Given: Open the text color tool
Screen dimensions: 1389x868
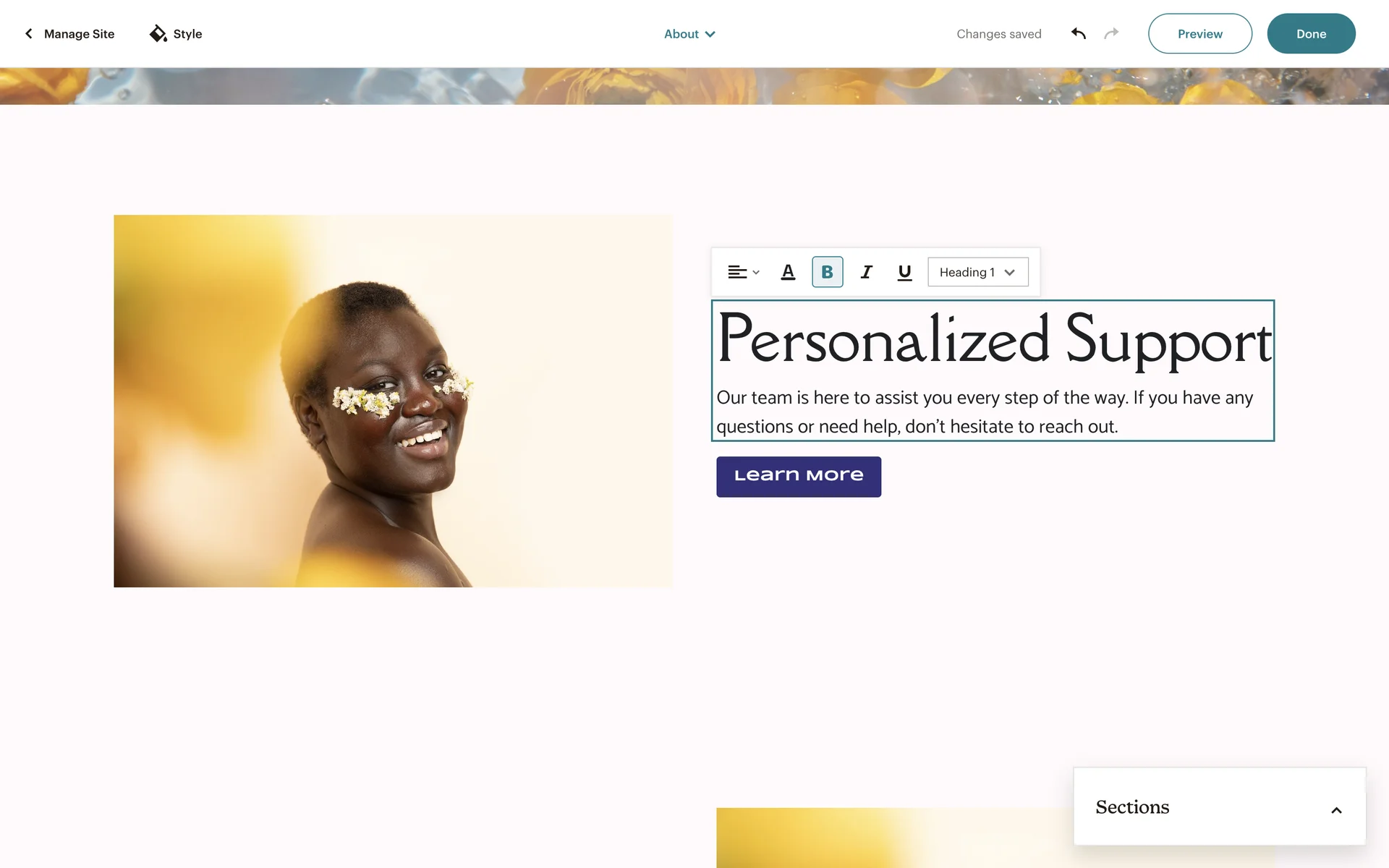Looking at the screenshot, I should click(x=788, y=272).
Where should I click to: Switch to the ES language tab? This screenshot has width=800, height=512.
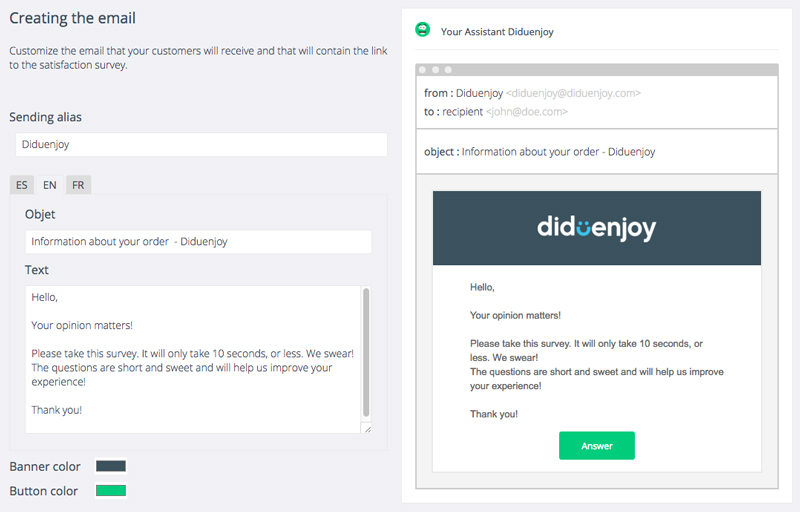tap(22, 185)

********************

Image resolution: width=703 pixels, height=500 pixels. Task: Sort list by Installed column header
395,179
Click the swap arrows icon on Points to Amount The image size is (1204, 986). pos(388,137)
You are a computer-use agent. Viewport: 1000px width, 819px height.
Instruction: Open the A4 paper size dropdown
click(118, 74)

********************

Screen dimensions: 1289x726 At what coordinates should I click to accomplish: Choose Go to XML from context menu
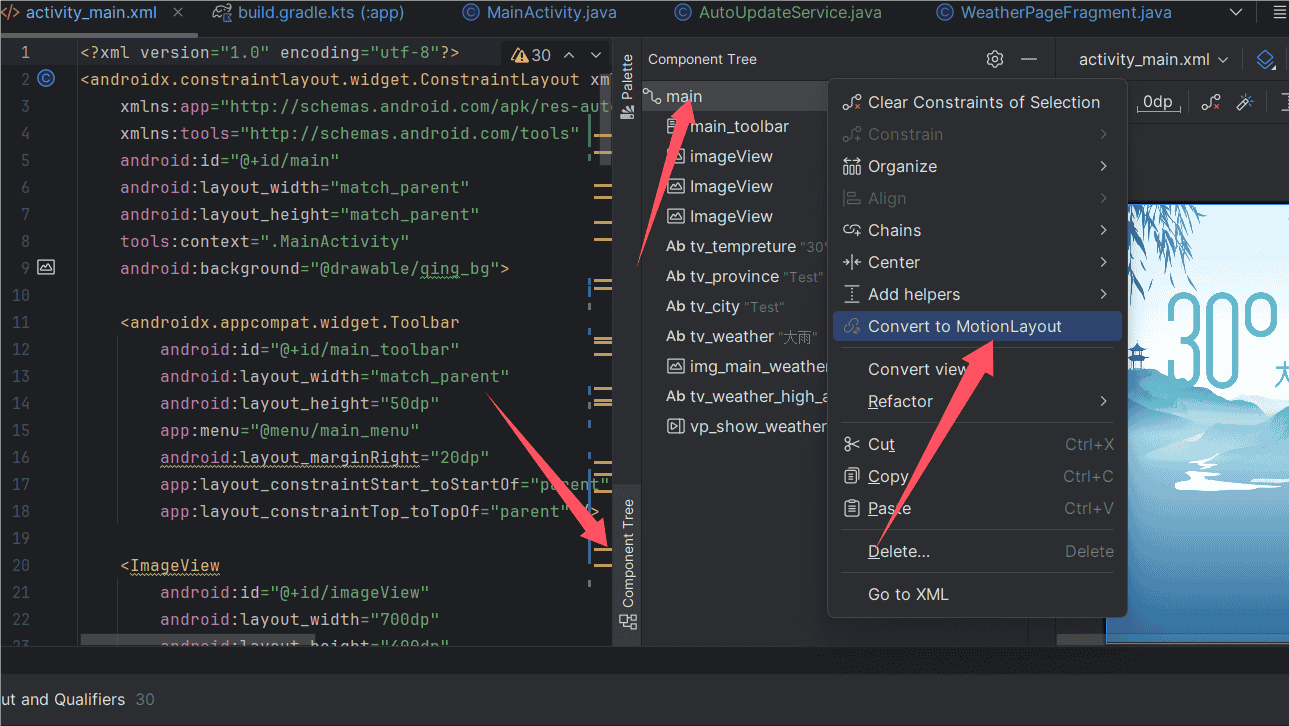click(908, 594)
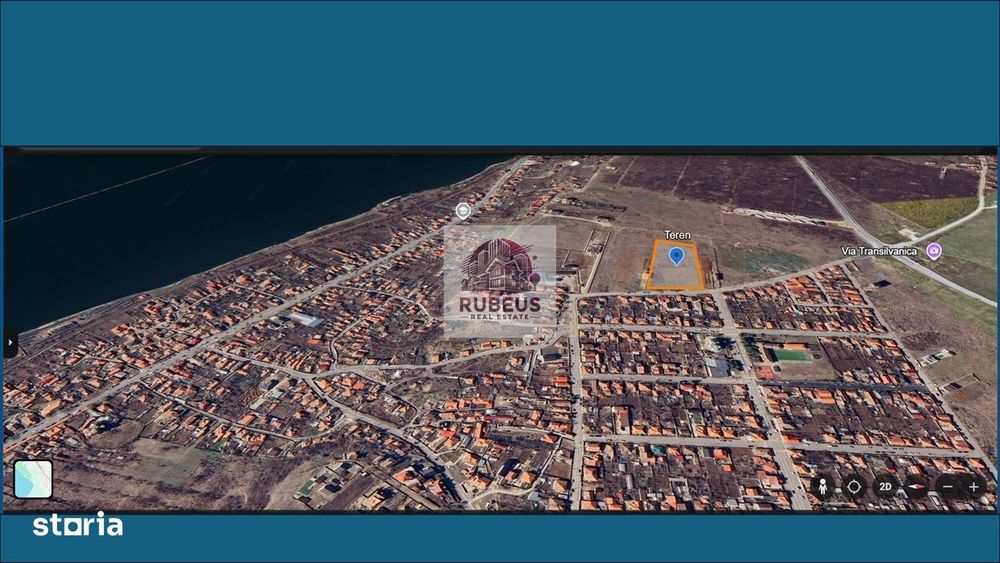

********************

Swap "dropdown" for "menu" in the lines from the line with "You are a computer-use" to the line with "click(118, 74)", and write out only those lines with everything else unchanged.

You are a computer-use agent. Viewport: 1000px width, 819px height.
Instruction: Open the A4 paper size menu
click(118, 74)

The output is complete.